Employees in sales, operating and commercial roles hit hardest by the redundancies

pension fund scheme trustee magazine investment training money pound financial cash equity

Direct Line Group (DLG) is making sweeping job cuts, including a small number of roles at NIG, as part of its plan to save £100m by 2014.

The group said 891 roles had been targeted for redundancy across three areas of business.

Sales service and partnership will see up to 500 jobs cut through the closure of the company’s Teesside operational centre, while the chief operating office and commercial side of the business will bear the brunt of the remaining 400 redundancies.

There will be between 50 and 60 redundancies across the group’s commercial lines businesses, which include NIG, Direct Line for Business and Business Insurance Services (BIS) in head office and support function roles.

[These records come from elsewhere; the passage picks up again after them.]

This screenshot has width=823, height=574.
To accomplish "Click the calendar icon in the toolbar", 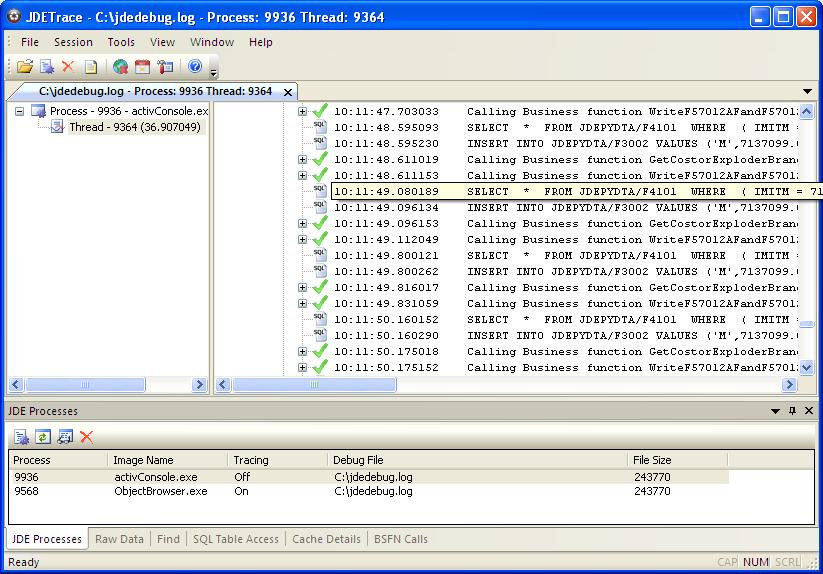I will click(x=142, y=67).
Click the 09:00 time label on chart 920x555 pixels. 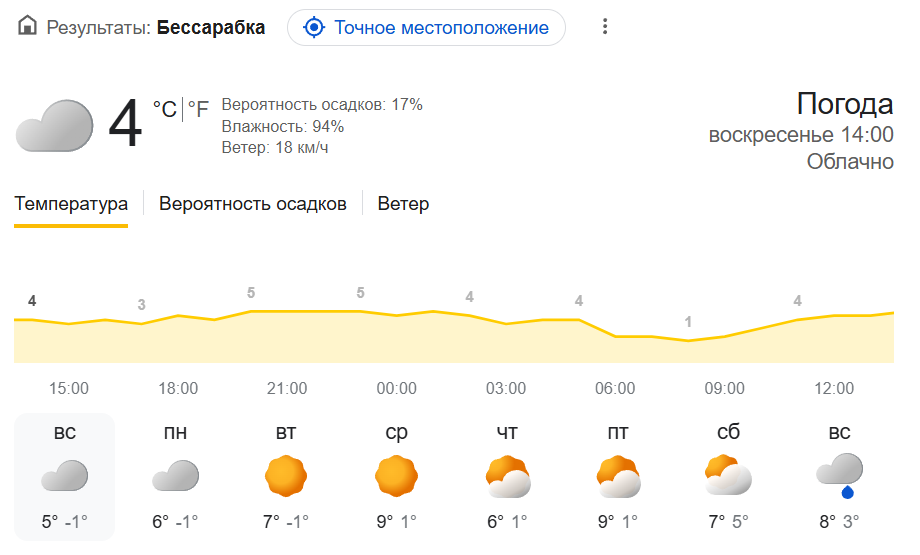(724, 388)
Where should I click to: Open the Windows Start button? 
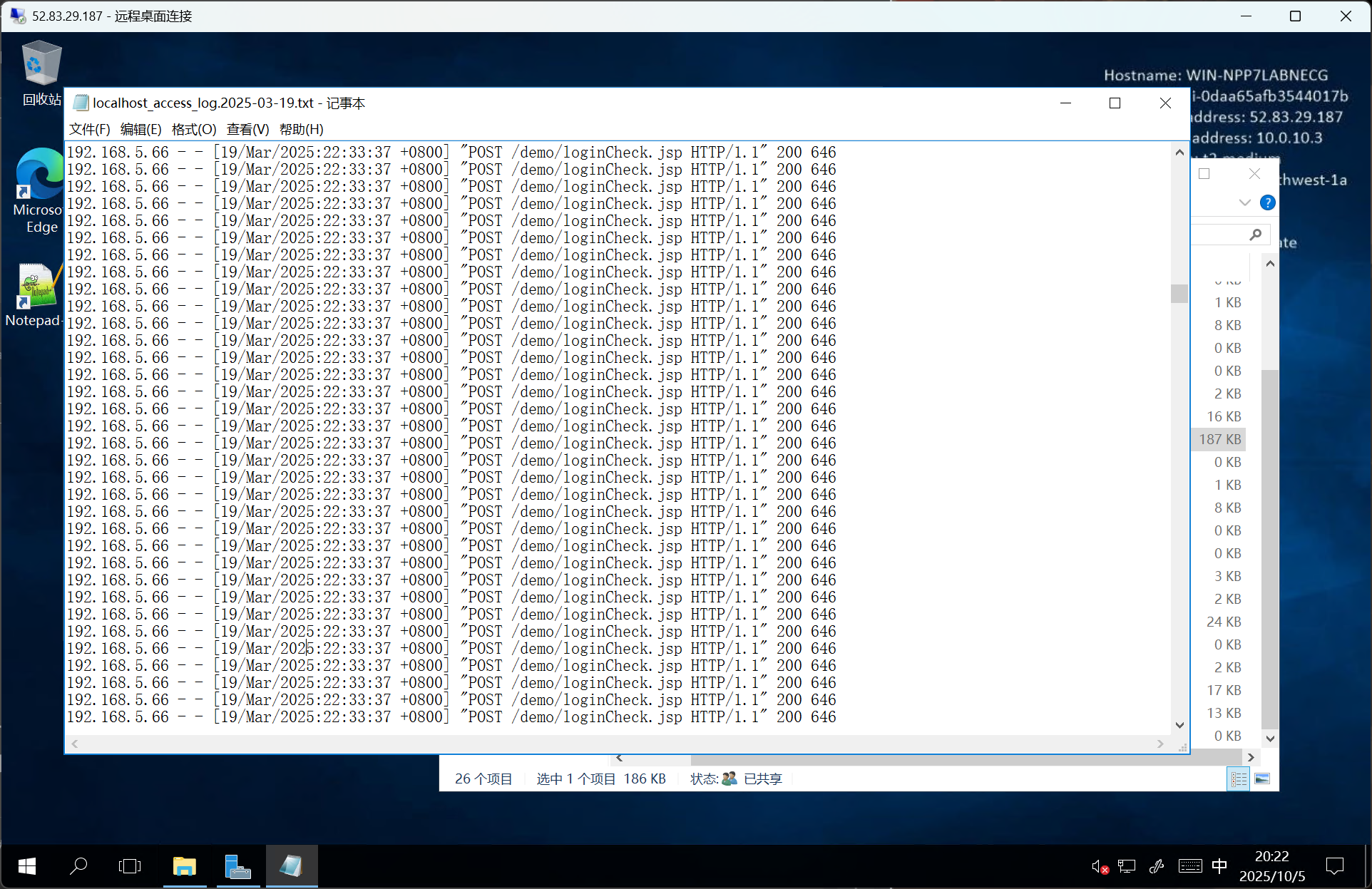click(27, 866)
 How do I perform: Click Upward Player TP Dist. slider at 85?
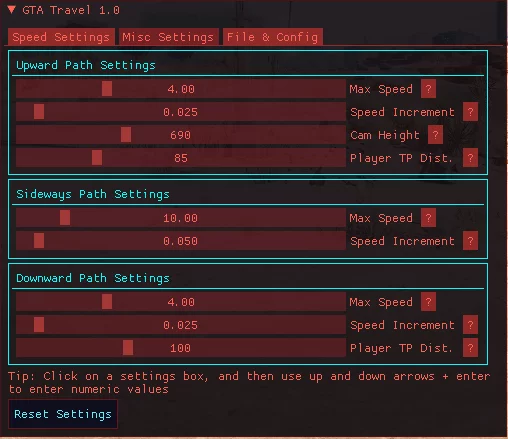point(181,158)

The cuts are aimed at reducing administrative costs in central business and improving market efficiency, the company said.

Paul_Geddes_RBSI

We have not made these proposals lightly”

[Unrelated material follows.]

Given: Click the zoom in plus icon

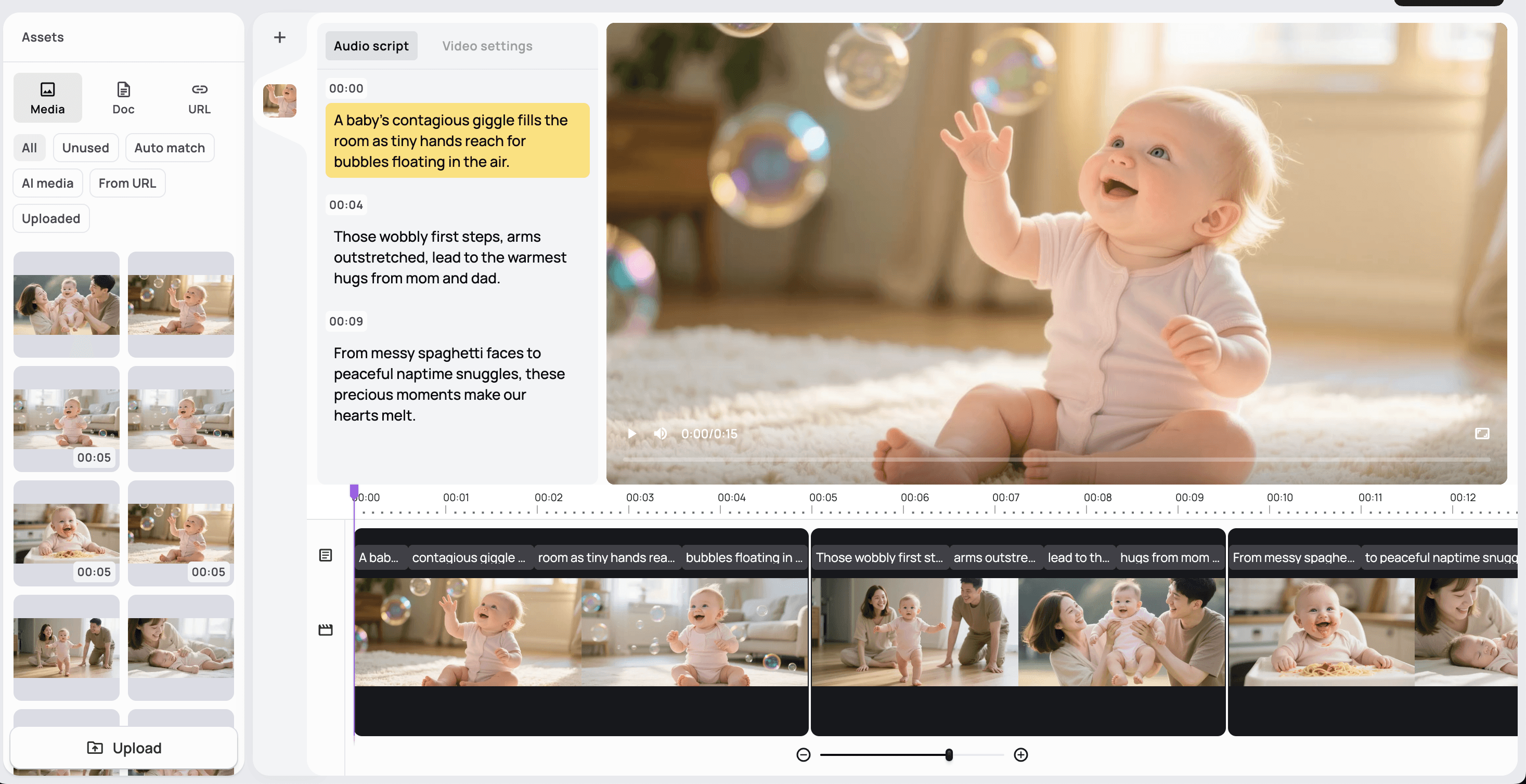Looking at the screenshot, I should coord(1020,754).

Paul Geddes, Direct Line Group

 

 

 

DLG’s first-half results this year showed its commercial business was the company’s least profitable area, with a combined operating ratio of 112.7%.

Since effectively splitting from RBS earlier this year, DLG has gained full ownership of its expense base, thereby creating an opportunity for a reassessment of the main components of the business.

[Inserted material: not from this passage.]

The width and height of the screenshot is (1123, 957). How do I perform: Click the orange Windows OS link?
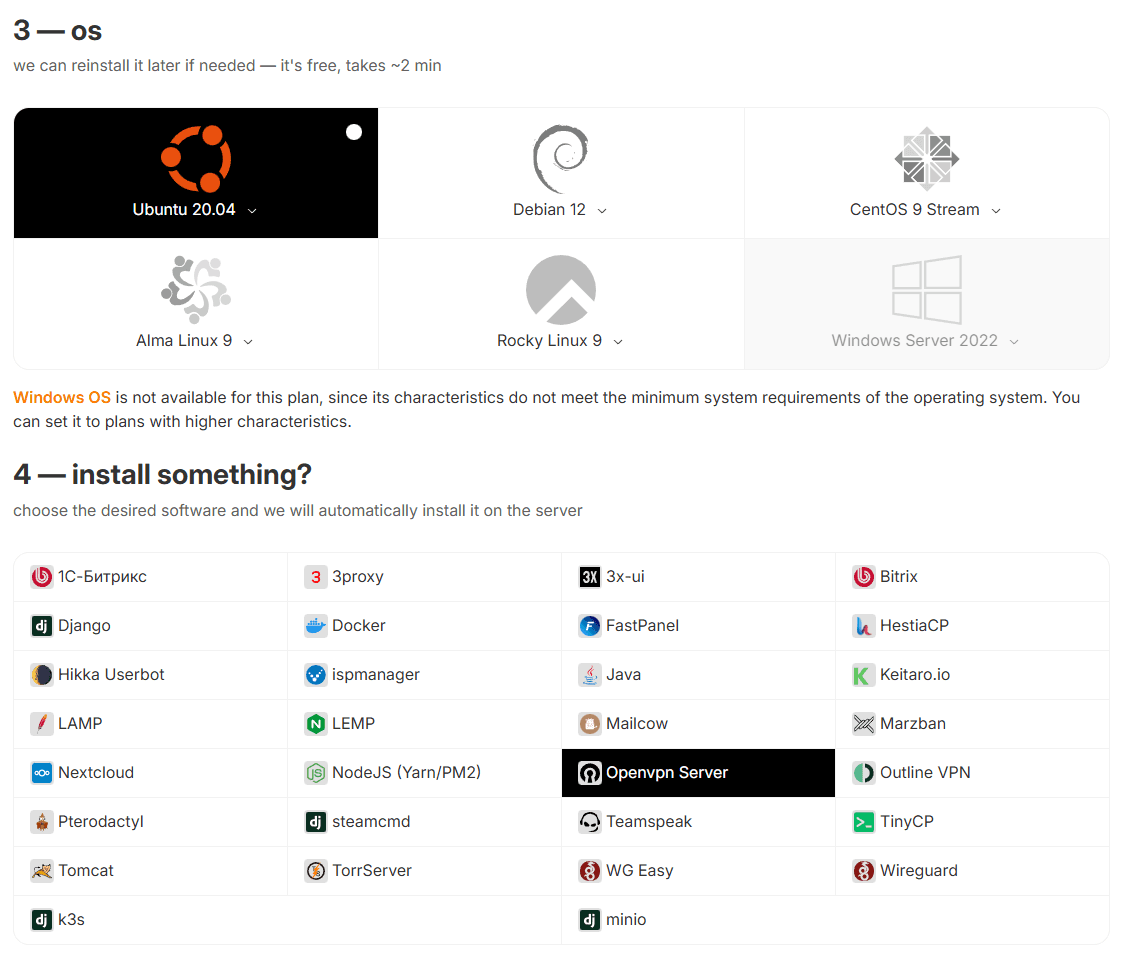pos(62,398)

DLG chief executive Paul Geddes said: “We have not made these proposals lightly and fully understand the impact this will have on our people. As we have done in the past, we will be open and honest, dealing fairly and carefully with those affected.”

DLG’s profits dropped almost £60m during the first half of 2012.

The insurer plans to launch its initial public offering (IPO) before the end of this year.

Pass notes: Direct Line IPO

What could affect its flotation plans?
Direct Line Group’s market value could be adversely affected by the company’s first-half COR of 101%, which is far from the strongest in the field. The Office of Fair Trading motor probe could also adversely affect the company’s ancillary income.

Is private equity interest dead?
Not yet. Duke Street Capital founder Edmund Truell has registered an interest in buying the company should the £2bn-£3bn flotation fail. Truell has created a firm called Tungsten Corporation specifically to make bids for insurers, especially those dealing in motor insurance.